_Your assignment_
Go through the entries below line by line and tally those holding "description"; write only the tally.

Start of Source information

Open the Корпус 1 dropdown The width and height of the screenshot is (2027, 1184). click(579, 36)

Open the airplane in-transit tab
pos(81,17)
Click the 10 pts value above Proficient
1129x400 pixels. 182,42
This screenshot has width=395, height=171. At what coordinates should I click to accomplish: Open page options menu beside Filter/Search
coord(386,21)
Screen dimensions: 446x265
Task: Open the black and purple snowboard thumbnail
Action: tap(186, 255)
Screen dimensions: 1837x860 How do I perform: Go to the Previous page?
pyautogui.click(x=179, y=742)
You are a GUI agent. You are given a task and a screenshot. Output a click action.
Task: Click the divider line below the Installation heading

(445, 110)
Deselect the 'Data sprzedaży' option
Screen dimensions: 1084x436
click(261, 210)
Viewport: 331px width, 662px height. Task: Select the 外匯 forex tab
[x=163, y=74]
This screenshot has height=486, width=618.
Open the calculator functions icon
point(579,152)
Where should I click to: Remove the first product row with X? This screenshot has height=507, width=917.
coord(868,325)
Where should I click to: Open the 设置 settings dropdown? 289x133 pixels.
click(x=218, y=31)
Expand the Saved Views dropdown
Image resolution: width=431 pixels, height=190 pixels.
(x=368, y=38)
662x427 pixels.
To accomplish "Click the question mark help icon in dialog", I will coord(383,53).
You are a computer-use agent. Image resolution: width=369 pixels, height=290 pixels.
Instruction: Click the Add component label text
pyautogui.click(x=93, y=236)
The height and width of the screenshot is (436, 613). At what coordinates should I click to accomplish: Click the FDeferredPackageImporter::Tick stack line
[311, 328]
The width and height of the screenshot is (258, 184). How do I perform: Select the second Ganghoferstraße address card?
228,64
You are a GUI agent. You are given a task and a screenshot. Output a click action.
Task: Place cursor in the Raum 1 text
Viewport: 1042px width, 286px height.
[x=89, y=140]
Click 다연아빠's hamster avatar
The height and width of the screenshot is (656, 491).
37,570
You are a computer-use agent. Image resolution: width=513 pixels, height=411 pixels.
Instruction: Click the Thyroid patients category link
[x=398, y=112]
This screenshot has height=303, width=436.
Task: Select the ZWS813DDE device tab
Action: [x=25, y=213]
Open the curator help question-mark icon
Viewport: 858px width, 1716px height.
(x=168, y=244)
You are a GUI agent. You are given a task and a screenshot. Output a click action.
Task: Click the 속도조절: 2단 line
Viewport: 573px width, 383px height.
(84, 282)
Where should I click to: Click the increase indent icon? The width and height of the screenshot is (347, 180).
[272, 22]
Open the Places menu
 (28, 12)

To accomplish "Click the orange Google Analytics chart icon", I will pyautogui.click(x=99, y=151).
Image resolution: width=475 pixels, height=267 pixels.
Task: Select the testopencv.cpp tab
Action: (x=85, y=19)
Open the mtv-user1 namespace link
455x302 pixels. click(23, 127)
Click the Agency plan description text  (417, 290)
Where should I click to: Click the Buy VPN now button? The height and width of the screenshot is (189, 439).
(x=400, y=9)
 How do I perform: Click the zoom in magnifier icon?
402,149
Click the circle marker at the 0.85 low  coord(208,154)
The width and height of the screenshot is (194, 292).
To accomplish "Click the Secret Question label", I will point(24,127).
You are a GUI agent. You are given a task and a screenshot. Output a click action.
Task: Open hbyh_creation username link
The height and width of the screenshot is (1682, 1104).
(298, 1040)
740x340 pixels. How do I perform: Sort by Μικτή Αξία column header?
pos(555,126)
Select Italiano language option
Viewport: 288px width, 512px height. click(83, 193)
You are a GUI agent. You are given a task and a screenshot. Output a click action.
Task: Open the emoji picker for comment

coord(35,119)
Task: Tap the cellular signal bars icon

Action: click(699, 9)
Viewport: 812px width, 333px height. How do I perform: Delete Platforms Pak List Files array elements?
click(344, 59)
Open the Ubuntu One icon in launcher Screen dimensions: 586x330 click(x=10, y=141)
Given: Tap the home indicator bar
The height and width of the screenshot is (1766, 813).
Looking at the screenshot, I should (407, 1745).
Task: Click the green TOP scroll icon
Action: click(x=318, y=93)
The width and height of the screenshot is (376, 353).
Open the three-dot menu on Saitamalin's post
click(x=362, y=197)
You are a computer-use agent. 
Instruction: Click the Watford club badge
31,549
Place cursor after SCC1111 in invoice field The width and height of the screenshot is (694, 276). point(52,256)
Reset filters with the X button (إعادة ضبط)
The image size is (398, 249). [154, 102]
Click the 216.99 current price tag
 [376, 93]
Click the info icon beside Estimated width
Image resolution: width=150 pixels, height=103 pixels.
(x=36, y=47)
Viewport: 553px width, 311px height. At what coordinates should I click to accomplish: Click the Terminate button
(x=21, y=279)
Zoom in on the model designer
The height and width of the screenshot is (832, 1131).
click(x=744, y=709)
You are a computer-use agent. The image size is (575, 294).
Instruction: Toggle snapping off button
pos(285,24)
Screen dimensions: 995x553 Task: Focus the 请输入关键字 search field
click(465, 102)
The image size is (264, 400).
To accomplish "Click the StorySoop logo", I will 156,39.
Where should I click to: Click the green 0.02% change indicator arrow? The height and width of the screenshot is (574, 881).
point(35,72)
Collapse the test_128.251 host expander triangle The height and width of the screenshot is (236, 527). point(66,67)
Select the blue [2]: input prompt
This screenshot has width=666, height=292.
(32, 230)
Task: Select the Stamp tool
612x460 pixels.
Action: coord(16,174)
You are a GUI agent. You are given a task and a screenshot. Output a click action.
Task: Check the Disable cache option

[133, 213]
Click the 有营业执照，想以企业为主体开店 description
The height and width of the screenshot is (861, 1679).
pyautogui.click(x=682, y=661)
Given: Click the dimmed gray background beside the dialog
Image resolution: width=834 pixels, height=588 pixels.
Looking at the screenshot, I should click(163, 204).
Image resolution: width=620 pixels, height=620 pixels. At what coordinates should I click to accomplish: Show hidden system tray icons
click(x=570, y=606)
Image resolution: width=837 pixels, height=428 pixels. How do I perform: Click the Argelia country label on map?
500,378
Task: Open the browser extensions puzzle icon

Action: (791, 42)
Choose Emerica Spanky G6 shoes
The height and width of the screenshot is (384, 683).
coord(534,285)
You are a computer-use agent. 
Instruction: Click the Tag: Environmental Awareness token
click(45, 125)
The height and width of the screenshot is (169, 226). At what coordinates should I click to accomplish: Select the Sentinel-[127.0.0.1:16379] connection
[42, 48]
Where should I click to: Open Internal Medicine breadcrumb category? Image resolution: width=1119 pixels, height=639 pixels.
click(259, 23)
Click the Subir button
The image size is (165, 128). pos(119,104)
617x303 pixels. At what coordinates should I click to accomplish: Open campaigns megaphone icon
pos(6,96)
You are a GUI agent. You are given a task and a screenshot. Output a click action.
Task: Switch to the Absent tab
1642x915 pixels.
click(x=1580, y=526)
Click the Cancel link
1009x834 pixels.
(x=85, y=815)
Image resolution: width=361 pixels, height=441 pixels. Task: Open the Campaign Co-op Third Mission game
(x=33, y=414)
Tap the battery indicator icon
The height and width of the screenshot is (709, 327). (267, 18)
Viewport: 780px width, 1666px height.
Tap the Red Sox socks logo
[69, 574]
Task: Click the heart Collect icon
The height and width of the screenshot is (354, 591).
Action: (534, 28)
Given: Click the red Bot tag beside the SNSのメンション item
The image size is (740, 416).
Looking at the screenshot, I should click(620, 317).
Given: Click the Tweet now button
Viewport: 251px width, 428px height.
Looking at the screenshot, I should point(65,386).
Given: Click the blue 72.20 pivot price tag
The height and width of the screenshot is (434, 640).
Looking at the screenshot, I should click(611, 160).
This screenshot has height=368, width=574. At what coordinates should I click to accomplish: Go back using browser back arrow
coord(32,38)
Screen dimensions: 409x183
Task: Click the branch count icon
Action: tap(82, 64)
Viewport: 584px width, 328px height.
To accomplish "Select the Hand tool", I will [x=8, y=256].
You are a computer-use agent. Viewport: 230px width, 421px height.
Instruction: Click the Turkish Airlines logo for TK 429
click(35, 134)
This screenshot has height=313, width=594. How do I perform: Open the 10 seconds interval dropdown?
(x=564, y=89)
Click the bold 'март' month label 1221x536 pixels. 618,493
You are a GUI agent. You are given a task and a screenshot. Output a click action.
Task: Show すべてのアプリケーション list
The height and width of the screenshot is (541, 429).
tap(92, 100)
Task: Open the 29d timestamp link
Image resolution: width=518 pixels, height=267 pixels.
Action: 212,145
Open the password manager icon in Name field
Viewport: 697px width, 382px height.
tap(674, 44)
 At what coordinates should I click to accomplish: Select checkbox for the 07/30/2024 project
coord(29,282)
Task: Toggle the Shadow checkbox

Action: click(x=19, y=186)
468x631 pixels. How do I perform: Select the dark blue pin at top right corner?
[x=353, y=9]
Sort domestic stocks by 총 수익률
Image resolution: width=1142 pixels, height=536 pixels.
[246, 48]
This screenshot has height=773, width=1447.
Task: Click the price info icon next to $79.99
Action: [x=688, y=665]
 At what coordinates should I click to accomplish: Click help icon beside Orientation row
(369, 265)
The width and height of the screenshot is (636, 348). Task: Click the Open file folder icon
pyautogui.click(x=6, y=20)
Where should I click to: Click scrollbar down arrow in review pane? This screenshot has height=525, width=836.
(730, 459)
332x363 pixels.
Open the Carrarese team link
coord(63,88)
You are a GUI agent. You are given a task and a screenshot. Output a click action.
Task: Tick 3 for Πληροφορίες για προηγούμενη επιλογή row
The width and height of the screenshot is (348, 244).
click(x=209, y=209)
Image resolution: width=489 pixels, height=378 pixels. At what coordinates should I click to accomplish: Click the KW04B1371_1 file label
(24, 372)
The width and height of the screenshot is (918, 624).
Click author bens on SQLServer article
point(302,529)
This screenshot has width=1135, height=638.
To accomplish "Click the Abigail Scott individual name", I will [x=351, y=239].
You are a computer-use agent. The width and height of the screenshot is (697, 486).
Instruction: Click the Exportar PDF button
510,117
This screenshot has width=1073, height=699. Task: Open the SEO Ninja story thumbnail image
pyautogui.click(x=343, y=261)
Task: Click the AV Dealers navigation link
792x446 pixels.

End of Source information

_Answer section_
2